_Task to carry out:_ Please reproduce the items verbatim, starting with the line that contains "The width and" and going on through the final line of the items. Leave the pictures out of your copy.

_Material to process:_
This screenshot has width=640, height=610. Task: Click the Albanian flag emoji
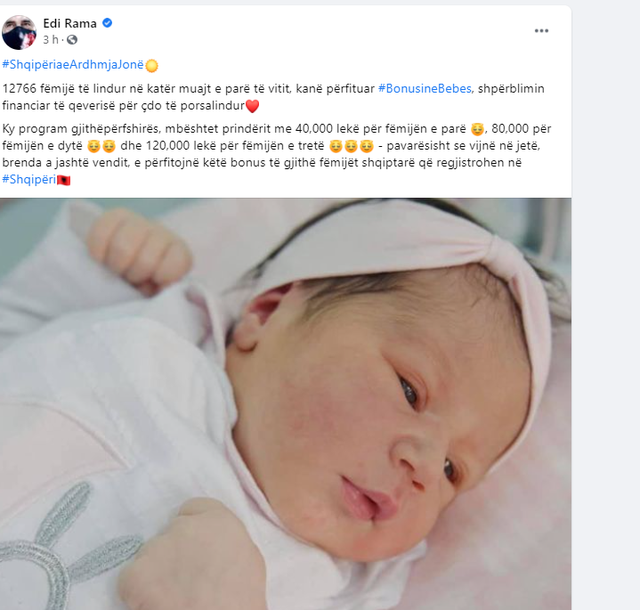tap(64, 180)
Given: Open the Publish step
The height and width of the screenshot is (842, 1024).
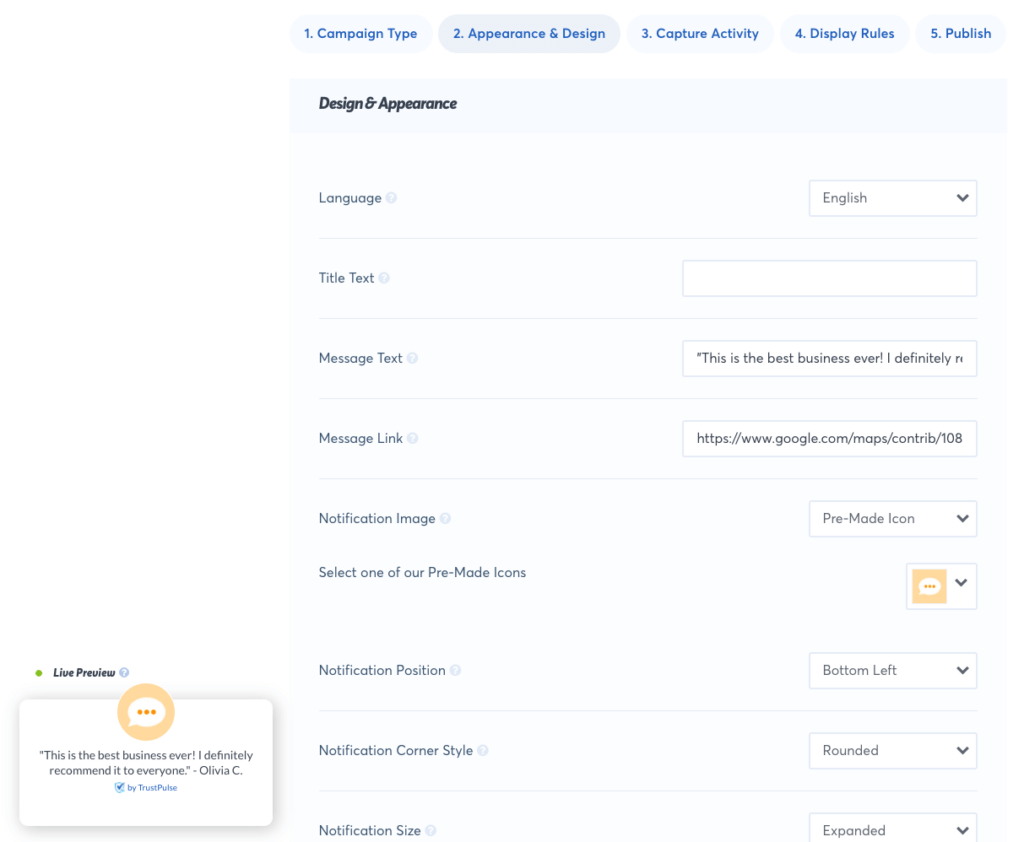Looking at the screenshot, I should [959, 33].
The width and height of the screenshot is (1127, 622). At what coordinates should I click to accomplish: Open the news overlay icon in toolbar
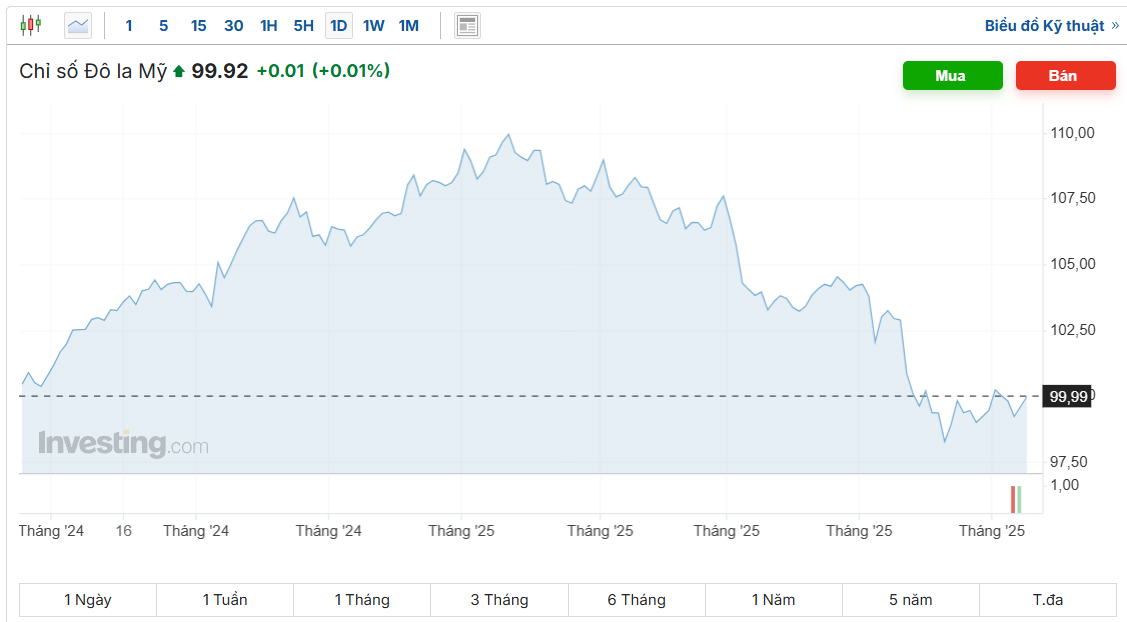coord(467,26)
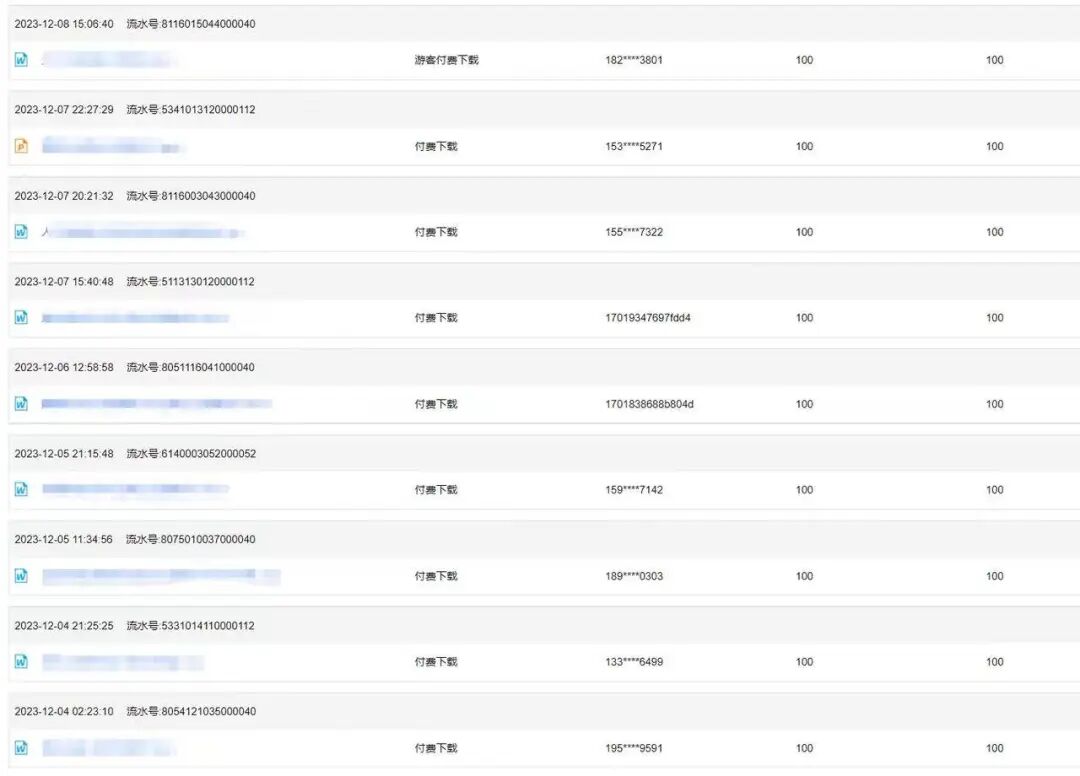Click the Word icon in the 2023-12-05 21:15:48 order
The image size is (1080, 776).
pos(21,490)
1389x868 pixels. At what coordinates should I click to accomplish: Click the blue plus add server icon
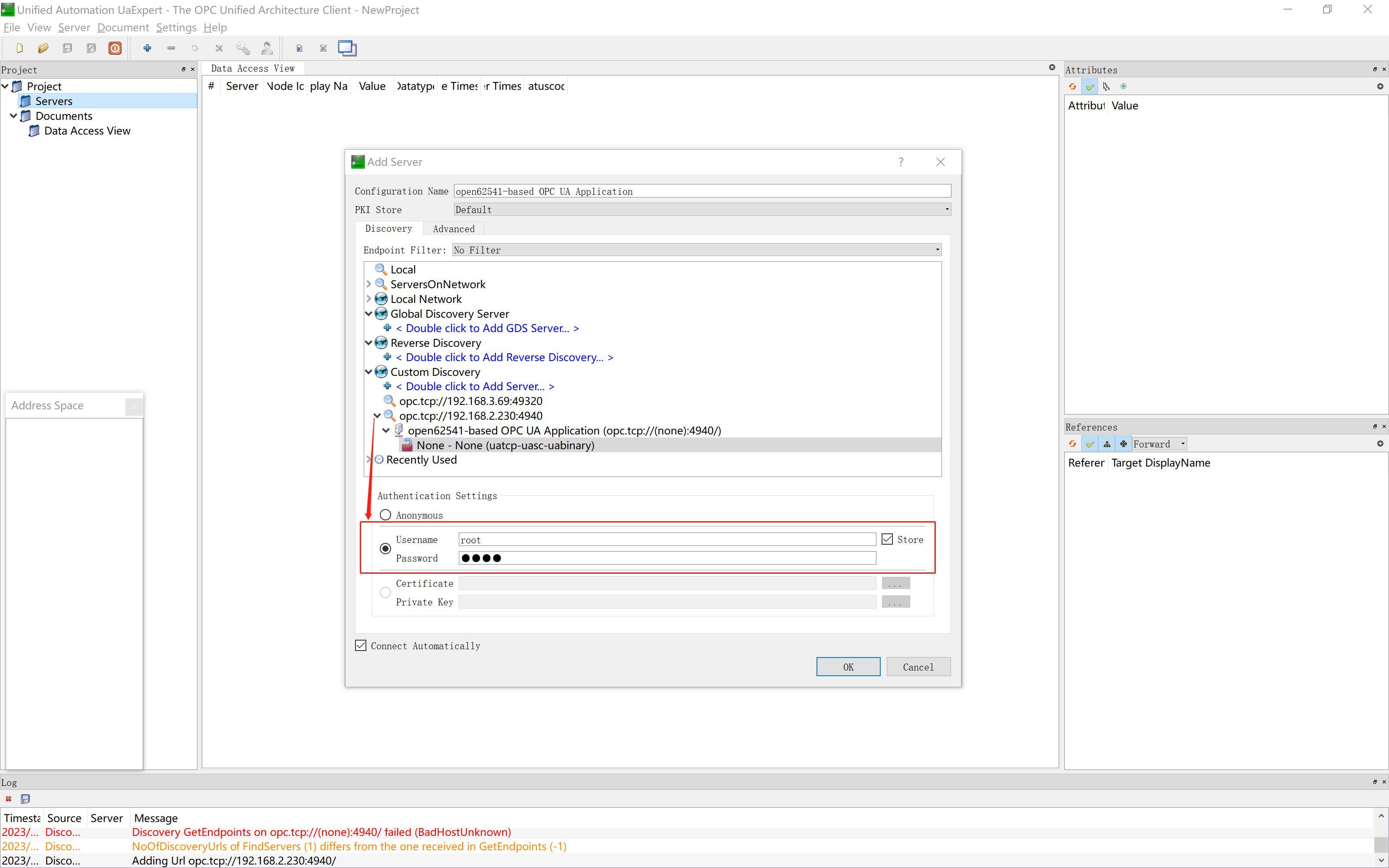pyautogui.click(x=148, y=48)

_Exercise output:_
The width and height of the screenshot is (1127, 622). At what coordinates should I click to accomplish: Open the news overlay icon in toolbar
coord(467,26)
Click the Word icon in the 2023-12-05 21:15:48 order
The image size is (1080, 776).
pos(21,490)
1389x868 pixels. At what coordinates should I click to accomplish: Click the blue plus add server icon
pyautogui.click(x=148, y=48)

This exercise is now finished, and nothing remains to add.